If chart is deleted - job is not deleted by helm. So it will continue to be scheduled and fail indefinitely.

As a result I've just run into a performance issue with a storm of kill container / start container events.

thomastaylor312 · 2017-01-03T17:46:39Z

@dzavalkinolx: We should probably bring this up in the kubernetes issues. That isn't so much a problem with Helm as it is with how Kubernetes Jobs work. Have you also tried setting restartPolicy: OnFailure so that it just restarts the container instead of creating a new pod?

technosophos · 2017-01-03T20:12:06Z

This is a tricky one. Helm doesn't implicitly manage the lifecycles of things like this. In particular, it never deletes a user-created resource without receiving an explicit request from a user.

Now, we recently introduced an annotation called resource-policy that we could use for something like this. Currently, the only defined resource policy is keep, which is used to tell Tiller not to delete that resource on a normal deletion request.
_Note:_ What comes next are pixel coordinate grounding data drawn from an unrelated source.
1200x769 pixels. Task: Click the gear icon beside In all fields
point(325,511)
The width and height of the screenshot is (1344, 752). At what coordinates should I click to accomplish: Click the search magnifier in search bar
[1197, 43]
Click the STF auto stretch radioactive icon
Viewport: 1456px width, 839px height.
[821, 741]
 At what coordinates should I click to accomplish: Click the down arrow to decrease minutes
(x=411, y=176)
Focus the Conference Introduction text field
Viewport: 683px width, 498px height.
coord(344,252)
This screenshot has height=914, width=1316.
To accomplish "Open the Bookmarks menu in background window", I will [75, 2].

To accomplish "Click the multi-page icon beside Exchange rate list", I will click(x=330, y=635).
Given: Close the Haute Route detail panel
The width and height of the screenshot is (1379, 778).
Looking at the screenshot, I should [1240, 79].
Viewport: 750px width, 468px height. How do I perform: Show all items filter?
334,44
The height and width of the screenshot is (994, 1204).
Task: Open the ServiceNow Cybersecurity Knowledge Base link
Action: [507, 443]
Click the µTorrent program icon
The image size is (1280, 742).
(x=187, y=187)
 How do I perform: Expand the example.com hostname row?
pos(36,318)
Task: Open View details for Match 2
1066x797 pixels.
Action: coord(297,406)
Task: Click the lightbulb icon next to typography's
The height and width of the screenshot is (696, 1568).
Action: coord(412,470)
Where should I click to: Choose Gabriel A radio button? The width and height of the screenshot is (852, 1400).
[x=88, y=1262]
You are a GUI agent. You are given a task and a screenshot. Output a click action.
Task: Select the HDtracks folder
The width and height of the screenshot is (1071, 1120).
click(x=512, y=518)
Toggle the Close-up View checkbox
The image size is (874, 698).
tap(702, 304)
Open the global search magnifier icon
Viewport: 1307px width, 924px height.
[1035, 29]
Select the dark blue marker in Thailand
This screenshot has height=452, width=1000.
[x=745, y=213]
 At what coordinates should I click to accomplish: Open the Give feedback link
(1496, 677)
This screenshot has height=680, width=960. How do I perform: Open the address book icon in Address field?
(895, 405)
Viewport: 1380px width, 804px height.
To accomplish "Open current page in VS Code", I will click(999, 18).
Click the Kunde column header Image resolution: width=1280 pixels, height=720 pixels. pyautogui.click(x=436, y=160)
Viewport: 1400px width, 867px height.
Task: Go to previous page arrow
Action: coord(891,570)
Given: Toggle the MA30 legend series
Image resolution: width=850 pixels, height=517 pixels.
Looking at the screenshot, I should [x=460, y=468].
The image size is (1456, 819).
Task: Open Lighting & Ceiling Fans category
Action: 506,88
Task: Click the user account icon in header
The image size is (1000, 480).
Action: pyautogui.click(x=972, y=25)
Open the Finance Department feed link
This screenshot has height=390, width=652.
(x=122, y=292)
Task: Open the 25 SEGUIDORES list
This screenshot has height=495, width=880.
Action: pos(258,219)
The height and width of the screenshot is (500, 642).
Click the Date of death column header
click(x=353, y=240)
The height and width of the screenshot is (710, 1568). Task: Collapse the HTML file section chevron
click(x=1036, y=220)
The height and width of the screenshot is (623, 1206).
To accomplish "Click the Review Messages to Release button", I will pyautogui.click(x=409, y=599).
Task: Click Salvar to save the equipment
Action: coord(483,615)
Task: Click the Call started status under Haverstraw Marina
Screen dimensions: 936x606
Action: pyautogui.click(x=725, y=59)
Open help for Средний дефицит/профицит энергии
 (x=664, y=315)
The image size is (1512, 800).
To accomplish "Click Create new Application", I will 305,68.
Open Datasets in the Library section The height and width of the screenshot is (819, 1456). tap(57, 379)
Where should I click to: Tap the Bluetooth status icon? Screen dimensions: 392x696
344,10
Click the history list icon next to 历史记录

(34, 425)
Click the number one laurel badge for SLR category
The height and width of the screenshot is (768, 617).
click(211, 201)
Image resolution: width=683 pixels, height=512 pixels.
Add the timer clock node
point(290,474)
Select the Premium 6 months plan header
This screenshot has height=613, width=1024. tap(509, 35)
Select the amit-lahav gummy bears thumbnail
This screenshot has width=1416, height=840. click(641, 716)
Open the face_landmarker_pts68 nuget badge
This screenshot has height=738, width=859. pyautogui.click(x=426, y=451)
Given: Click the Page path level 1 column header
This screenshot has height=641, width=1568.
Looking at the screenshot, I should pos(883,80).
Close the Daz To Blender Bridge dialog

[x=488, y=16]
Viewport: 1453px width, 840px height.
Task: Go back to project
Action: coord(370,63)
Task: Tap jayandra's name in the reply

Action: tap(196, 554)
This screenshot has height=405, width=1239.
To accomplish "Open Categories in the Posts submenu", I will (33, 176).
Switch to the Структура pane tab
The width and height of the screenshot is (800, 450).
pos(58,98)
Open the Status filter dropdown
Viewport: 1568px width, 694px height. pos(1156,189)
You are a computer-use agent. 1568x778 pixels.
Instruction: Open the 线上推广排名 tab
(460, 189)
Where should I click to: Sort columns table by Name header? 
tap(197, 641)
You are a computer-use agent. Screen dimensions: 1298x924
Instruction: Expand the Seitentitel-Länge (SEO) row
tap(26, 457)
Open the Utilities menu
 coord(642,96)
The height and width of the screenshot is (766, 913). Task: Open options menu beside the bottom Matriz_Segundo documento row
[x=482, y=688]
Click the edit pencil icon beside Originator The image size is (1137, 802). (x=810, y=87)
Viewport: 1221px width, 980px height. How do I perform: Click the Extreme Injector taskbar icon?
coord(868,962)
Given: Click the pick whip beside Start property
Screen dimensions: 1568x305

I suppose we could implement another policy with something like delete-on-completion that deleted a Pod or Job on completion.

Since Tiller does not actively monitor resources once they are deployed, I'm not sure this would be a terribly powerful annotation, but it could work on hooks because we do watch hooks for lifecycle events.

longseespace · 2017-01-16T16:19:04Z

@dzavalkinolx Have you tried activeDeadlineSeconds?

thomastaylor312 · 2017-01-17T18:16:46Z

@longseespace I tried that too, but it just kills the job after the amount of time and spins up a new one

javiercr · 2017-02-03T08:18:03Z

I ran into this problem today too. I found out about Helm Hooks recently and I thought it would be perfect to implement pre-upgrade database migrations (rake db:migrate, for those of you familar with Rails). But then I found that Helm does not clean up completed jobs, so this doesn't work on a CI environment.

I'm probably missing something, but what's the point of having a job executed in a pre-upgrade / post-upgrade hook if once the job gets executed the first time you do helm upgrade, the next one it will fail?

technosophos · 2017-02-15T00:42:24Z

That's why we recommend appending a random string to a job name if you know for sure you are going to re-run a job again.

javiercr · 2017-02-15T09:37:11Z

I see, I'm not sure I like the approach of leaving behind a new successful job for every deployment. Right now what I've done is adding a new step to our deployment script that does kubectl delete job db-migrate-job --ignore-not-found before our helm upgrade.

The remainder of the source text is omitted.